--- TEXT UNDER STUDY ---
Pollution tolls that would see some drivers charged up to £50 per day to come into Newcastle city centre have been put on hold.
Tyneside transport chiefs have confirmed that a new Clean Air Zone (CAZ) that was due to come into force this July has been postponed indefinitely.
There have been major doubts for some months over whether the scheme, designed to cut illegal levels of roadside emissions, would be delivered on schedule
The CAZ will see many older, high-polluting vehicles hit with heavy daily tolls to enter Newcastle city centre, though all private cars have been made exempt. Lorries, buses and coaches that do not comply with emissions standards will have to pay £50 per day to drive into the city centre, while non-compliant vans and taxis will be charged £12.50 per day.
There have been concerns about the fees having a severe impact on local residents and businesses already grappling with a cost of living crisis. Promised grants to help vehicle owners upgrade to cleaner models have not yet been made available, while warning signs and automatic number plate recognition cameras needed to make the system work have yet to be installed.
Newcastle and Gateshead councils finally confirmed on Thursday morning that the tolls will not begin in July, in order to give those affected more time to prepare, and gave no new start date. The two authorities said they had “initiated discussions with government officials to agree a revised timeline for the launch of the CAZ”, while the delay has been welcomed as a “huge relief” for small businesses.
The councils had asked the government to increase its funding for upgrade grant payments to a total of £23m, but it that request has been rejected and ministers’ original £16m offer will stand – an amount that it has been claimed fails to take into account supply chain problems brought about by the pandemic and other rising costs.
Gateshead Council leader Martin Gannon said: “It took significantly longer than we expected to receive final government approval for our plans, along with confirmation of how much funding they would provide for vehicle upgrade grants. This has had an inevitable impact on the time available for us to promote the grants scheme, and for businesses and drivers to access funding and get compliant.
--- INFORMATION SUPPLIED ---
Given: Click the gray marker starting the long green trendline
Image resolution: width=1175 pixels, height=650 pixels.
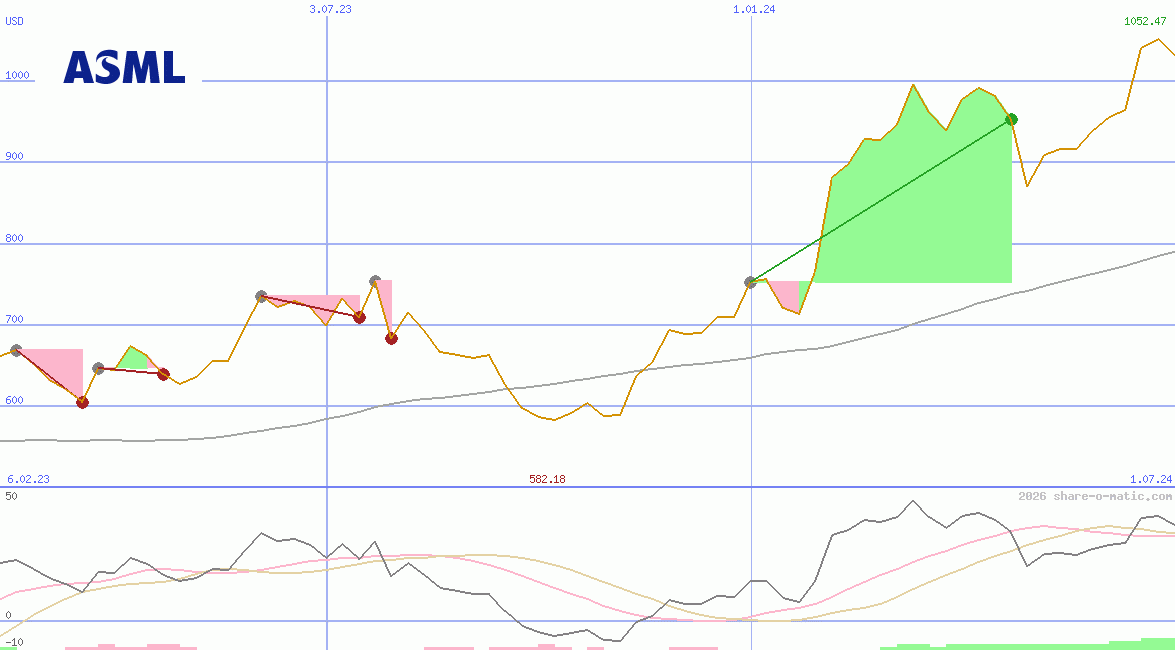Looking at the screenshot, I should tap(748, 283).
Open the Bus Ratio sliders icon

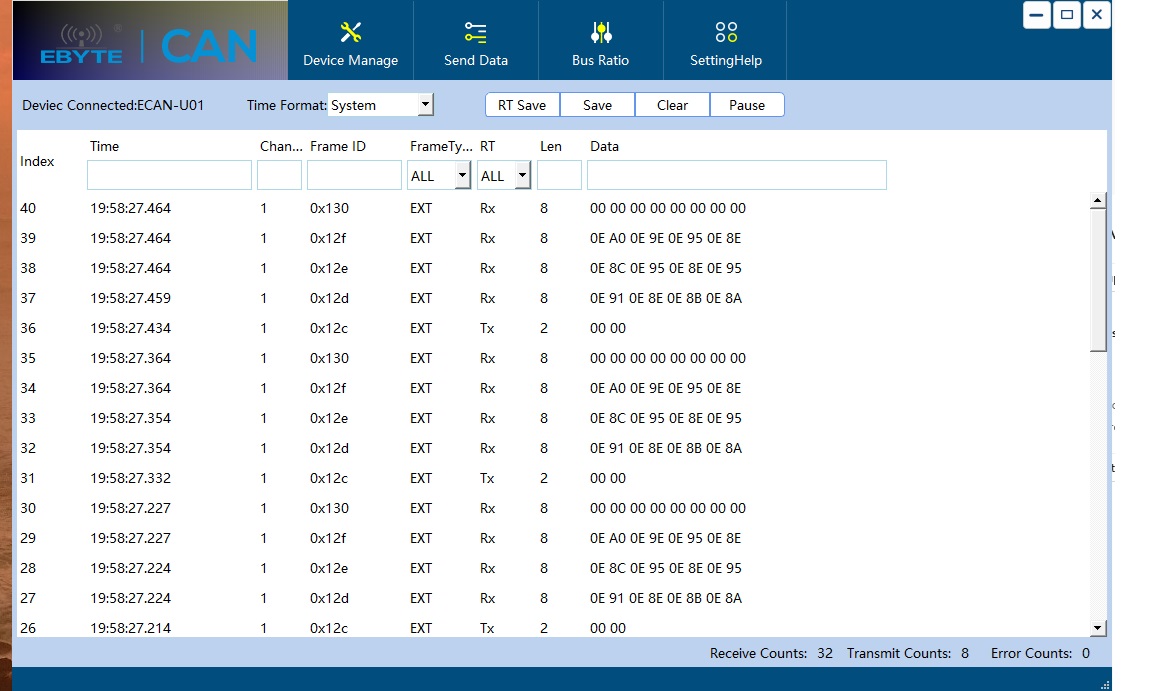point(600,32)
---
Carry on the news report about the postponed Newcastle Clean Air Zone from the point where it ends, picking up after its final sentence.

“As we have previously said, our main concern is to improve air quality and a huge amount of work on behalf of councils and government has been focused on transport changes that promote more active and sustainable ways of getting around. It’s also important that we ensure that affected drivers and businesses are given a fair opportunity to prepare and, where possible, take steps that will avoid them having to pay CAZ charges.”
While no new target start date for the CAZ has been given, the councils said that installation of the scheme’s signs and technology “will progress significantly over the summer”.
Reshma Begum, of the Federation of Small Businesses, said that the postponement was a “huge relief to sole traders and small businesses across Newcastle, Gateshead and the wider region”.
She added: “We all recognise the importance of improving air quality and want to contribute to achieving the same – small businesses are no exception to this.
“However, introducing daily charges for non-compliant vehicles would be crippling for businesses already struggling with the exponential increases in the cost of trading.”
John McCabe, chair of the North East Chamber of Commerce, also welcomed the delay to the tolls.
He said: “Good businesses in the region will support the need for clean air improvements but the process needs to be fair. Our members need time to prepare for any changes, especially with increasing business costs.”
Councils said that final details of how to apply for vehicle upgrade grants were still being worked out, but that the government has confirmed the following amounts will be available:
- Up to £3,700 for Hackney Carriage and private hire vehicles;
- Up to £4,000 for wheelchair accessible taxi and private hire vehicles;
- Up to £4,500 for vans and light goods vehicles;
- Up to £16,000 for buses and coaches;
- Up to £20,000 for heavy goods vehicles.
The CAZ was originally meant to start in January 2021, but was pushed back amid delays caused by a High Court battle and the Covid-19 pandemic.
The proposed toll zone covers most of Newcastle city centre, including the routes in over the Tyne, Swing, High Level and Redheugh bridges.